The production suspension raises questions about Samsung’s original investigation into the battery problems. The company said the issue stemmed from one supplier, which it had stopped using. “The question is, if they switched the supplier why is this problem still happening?” said Ma. “In other words, was it really a supplier issue or is there something else going on?”

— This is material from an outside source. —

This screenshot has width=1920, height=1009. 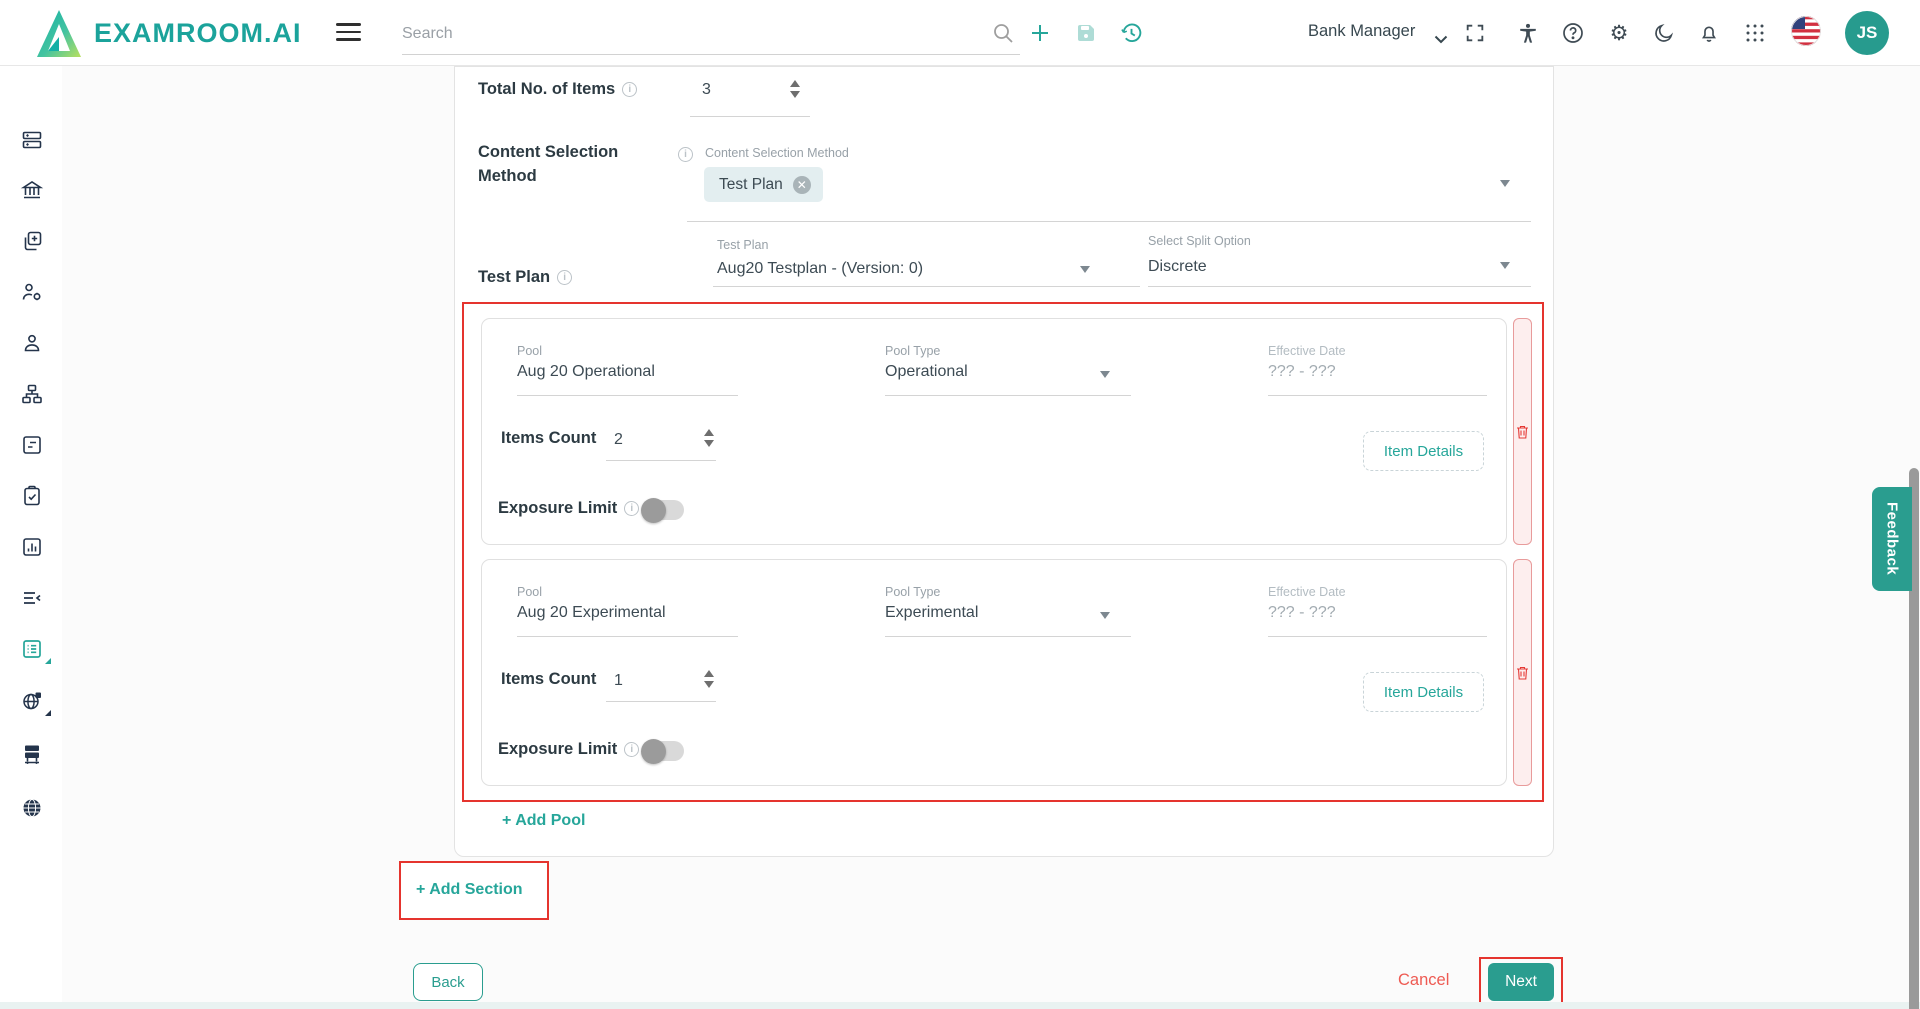 I want to click on test-plan-underline, so click(x=926, y=286).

The main battery supplier for the Note 7 was originally Samsung SDI Co., an affiliate 20 percent owned by Samsung Electronics, a person with knowledge of the matter said last month. “After extensive testing and as reported to multiple regulatory agencies, this issue is isolated to the battery cell from one supplier only,” the company said in a statement at the time. “All replacement Galaxy Note 7 devices will have batteries from other suppliers.”
Battery Suppliers
It shifted purchases to Amperex Technology Ltd., a unit of Japan’s TDK Corp., according to local media reports. Amperex did not respond to calls for comment.
AT&T is the third-biggest customer of the Korean company while T-Mobile’s parent is No. 4, according to estimates compiled by Bloomberg. Sprint Corp. said its exchange policy is unchanged while Verizon Communications Inc. said the phone is out of stock at its stores. Telstra, Australia’s biggest phone company, is offering alternative phones to customers as Samsung investigates the issue.
The latest imbroglio coincides with mounting pressure from investor Paul Elliott Singer, who this month advocated a break up of the complex Samsung empire. Singer’s Elliott Management Corp. -- through affiliates Blake Capital LLC and Potter Capital LLC -- proposed that Samsung separate into an operating company and a holding company, dual-list the former on a U.S. exchange, pay shareholders a special dividend of 30 trillion Korean won (US$27 billion) and improve governance by adding three independent board members.
IDC’s Ma said the production halt will deal another blow to a smartphone that had won strong reviews when it first came out in August. Bloomberg News reported last week that analysts had slashed their estimates of Note 7 shipments for the year by 38 percent to 8 million units. The forecasts may now fall further.
“They’ve invested so much in the product, which was supposed to be the product that helps turn the company around,” Ma said. “To their credit, it was doing really, really well. That’s why it’s such a shame it has developed the way it has.”
Some analysts said the Note 7 troubles could spill over to other Samsung businesses, including affiliates that make chips and displays. It could also affect Samsung’s other major smartphone line, the Galaxy.
"If Samsung Electronics continues to harm its brand image with Galaxy Note 7, this could affect the entire Galaxy S series in the long-term, which is a red light for high-tech electronic components businesses including semiconductors, and display devices,” said Song Eun-jeong, analyst at HI Investment & Securities Co.